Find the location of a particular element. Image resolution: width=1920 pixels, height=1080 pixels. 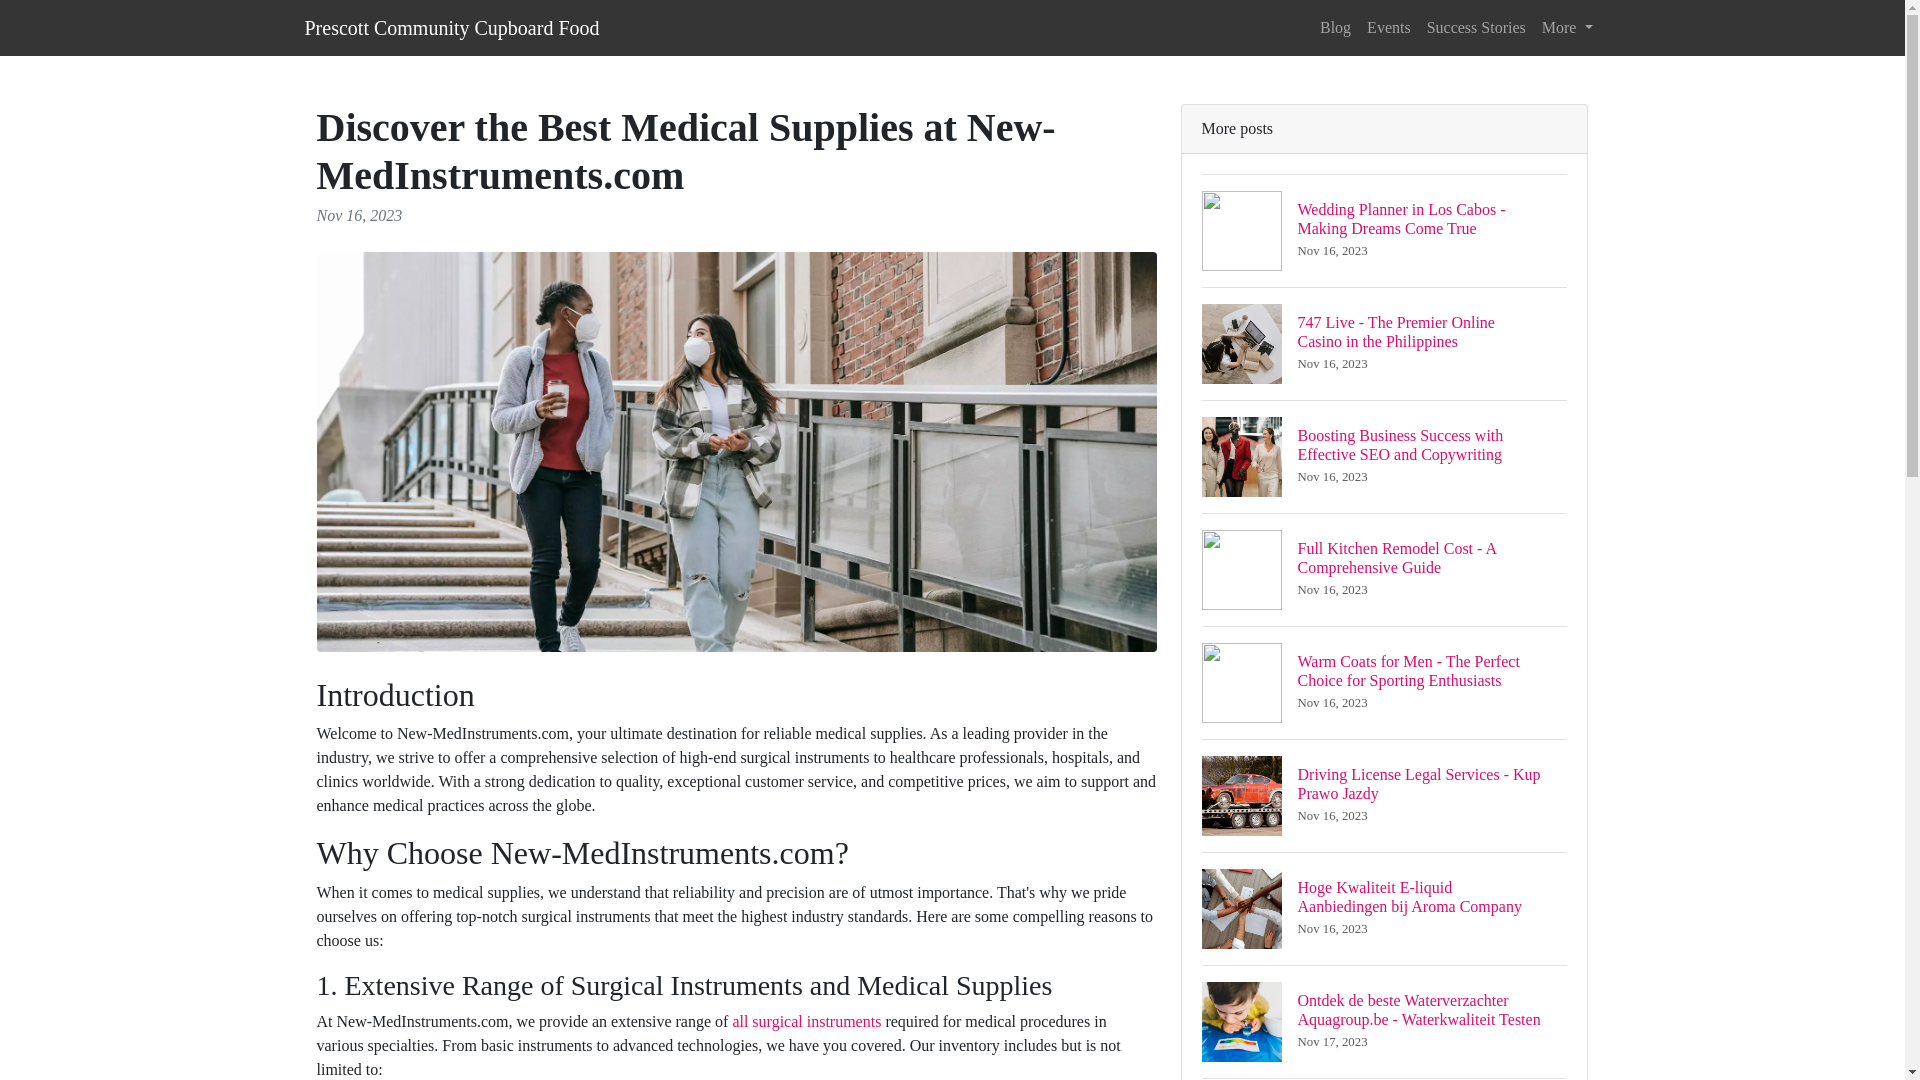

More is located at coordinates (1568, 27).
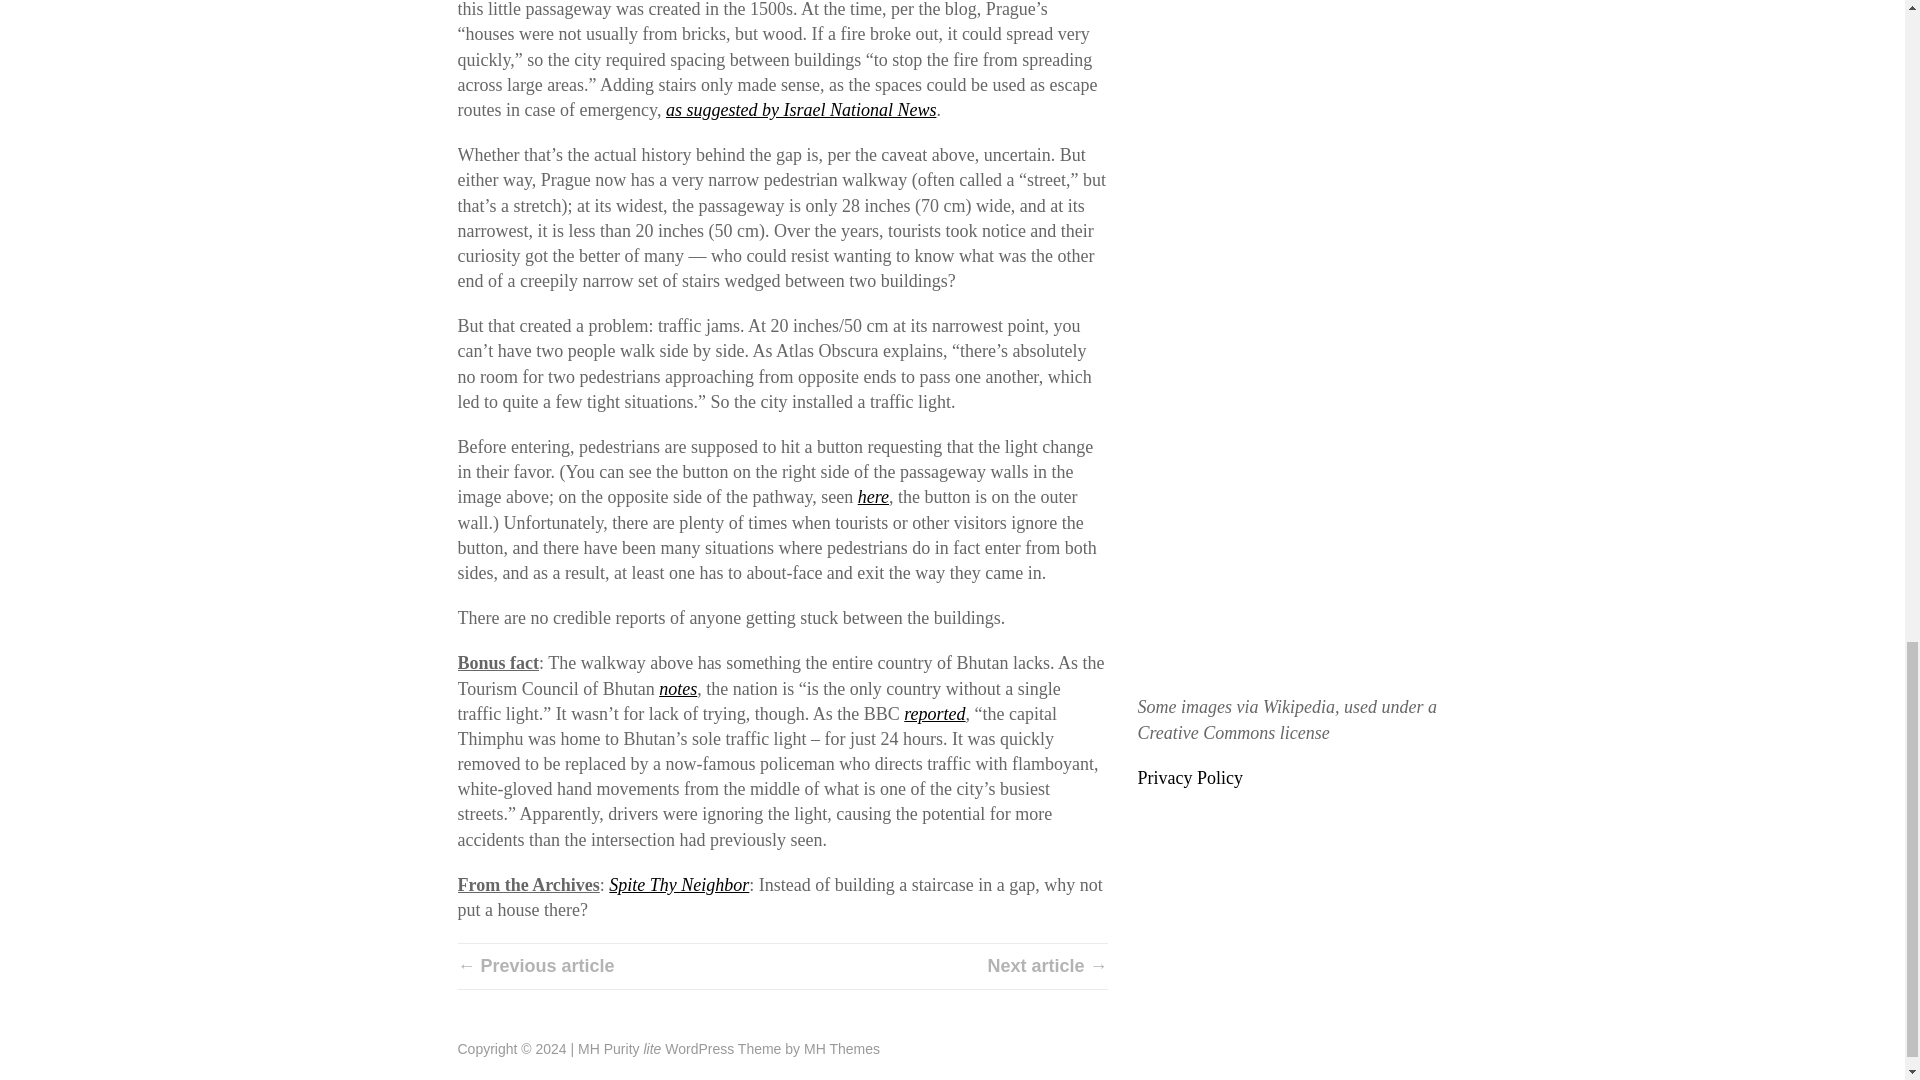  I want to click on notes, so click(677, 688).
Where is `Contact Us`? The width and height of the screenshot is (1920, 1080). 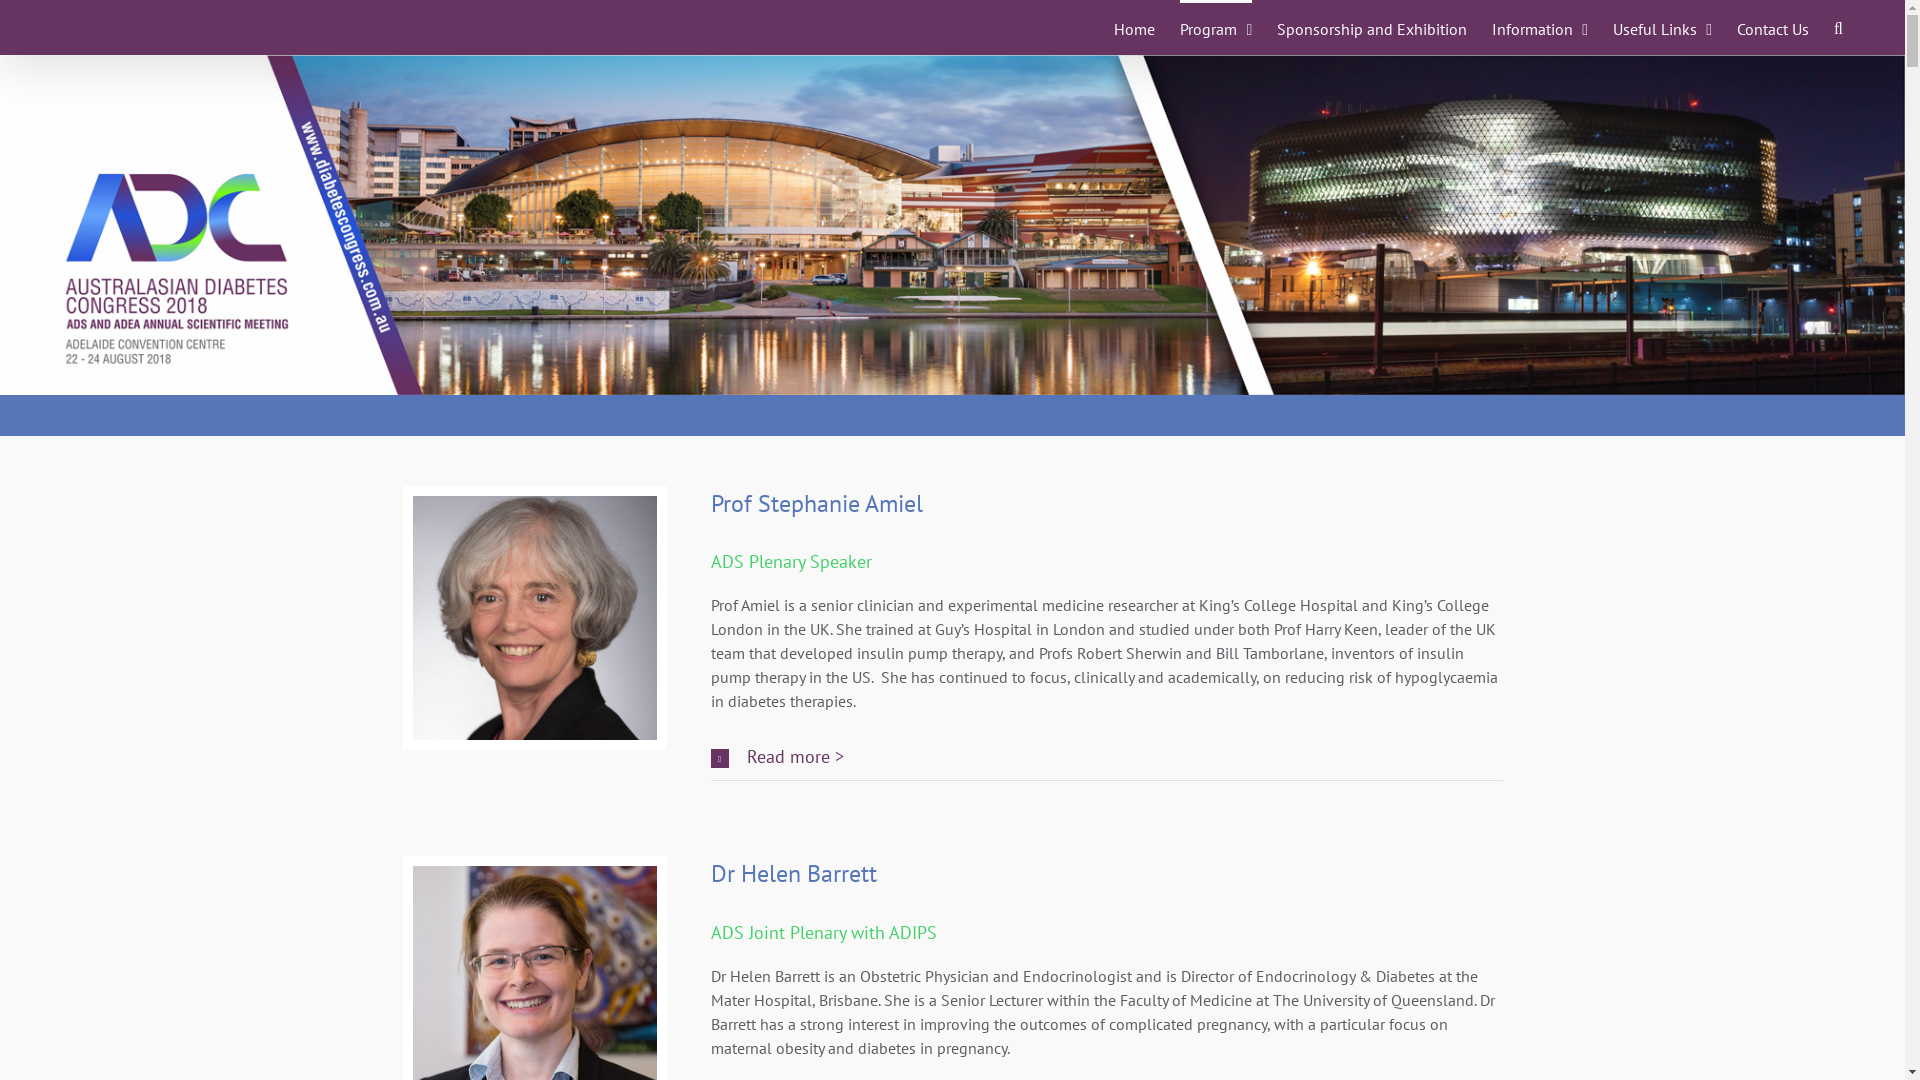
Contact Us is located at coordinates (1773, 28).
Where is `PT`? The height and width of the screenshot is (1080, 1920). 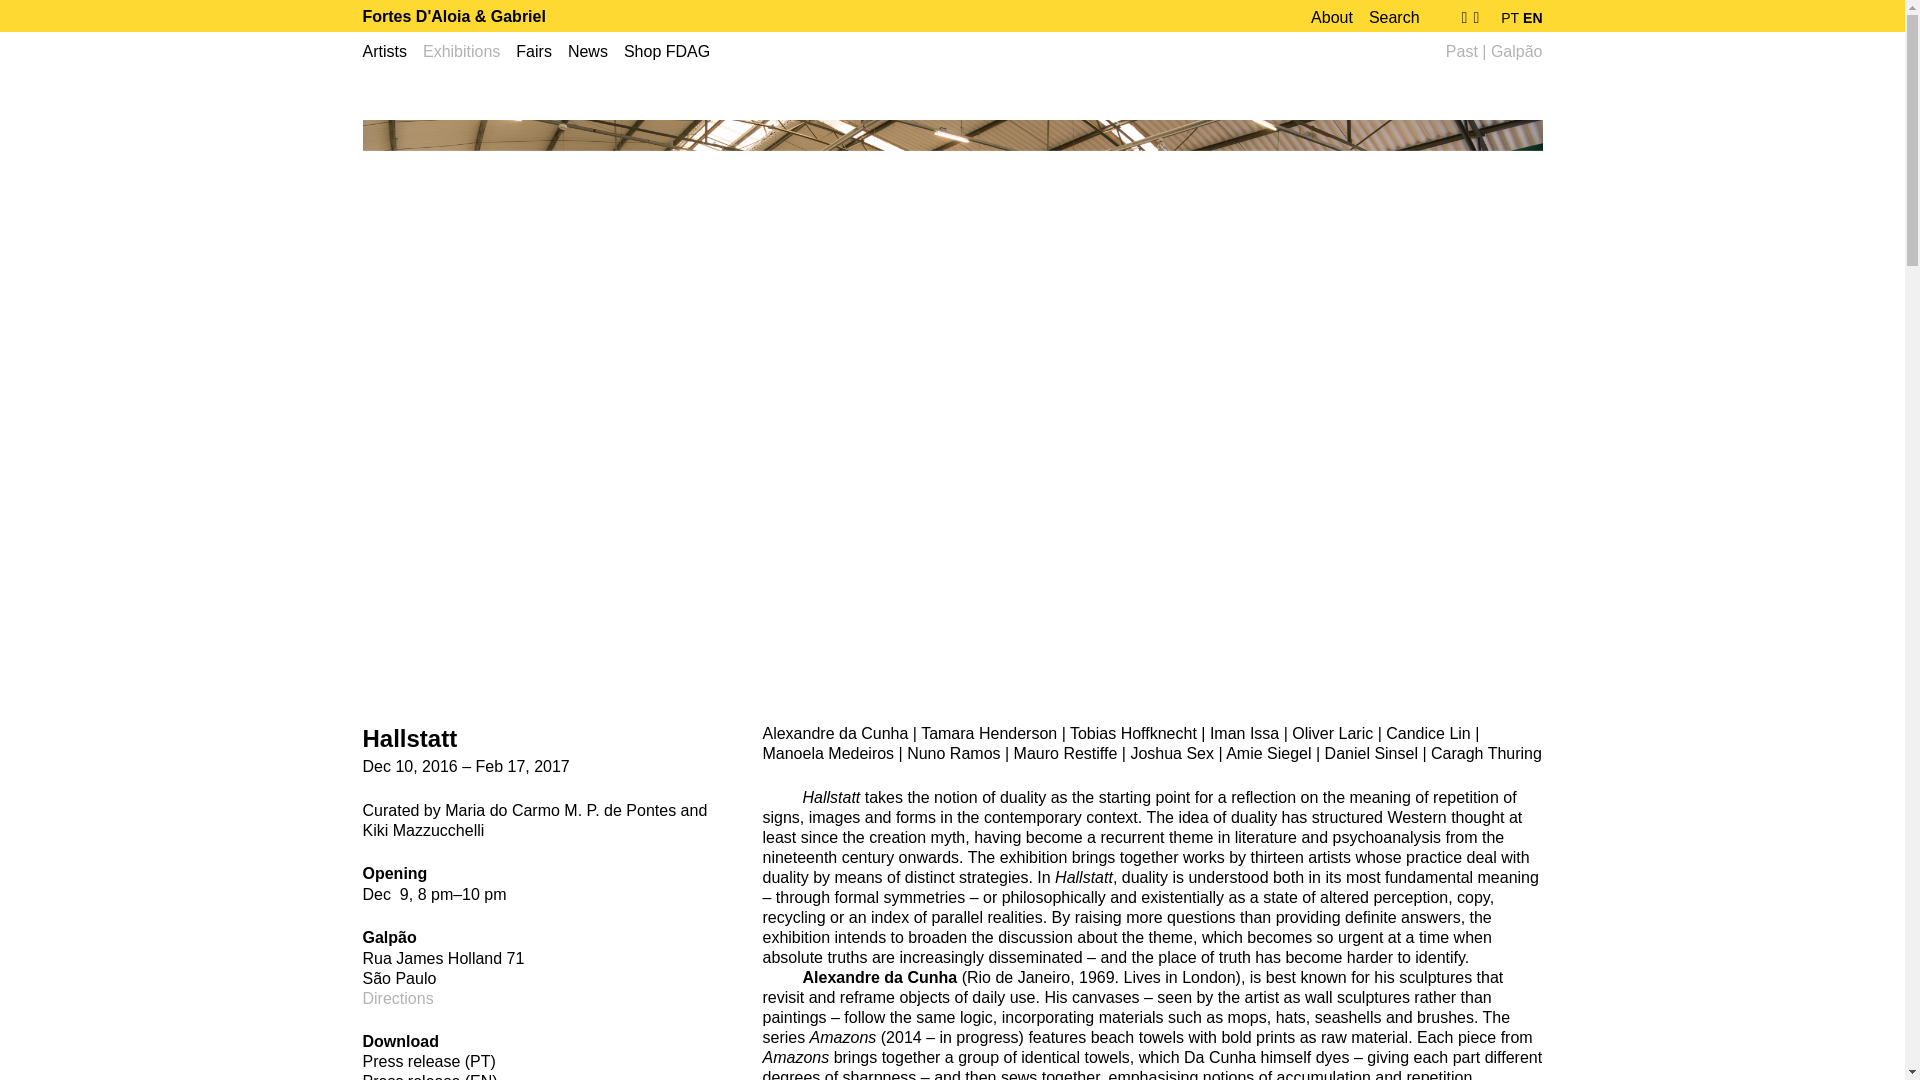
::::
→ **WHAT IS EXPECTED**: Reproduce the whole listing above word for word, leaving out the pictures.

→ **TASK ANSWER**:
Find the location of a particular element. Image resolution: width=1920 pixels, height=1080 pixels. 

More is located at coordinates (1568, 27).
  I want to click on notes, so click(677, 688).
Where is `Contact Us`? The width and height of the screenshot is (1920, 1080). 
Contact Us is located at coordinates (1773, 28).
Where is `PT`? The height and width of the screenshot is (1080, 1920). 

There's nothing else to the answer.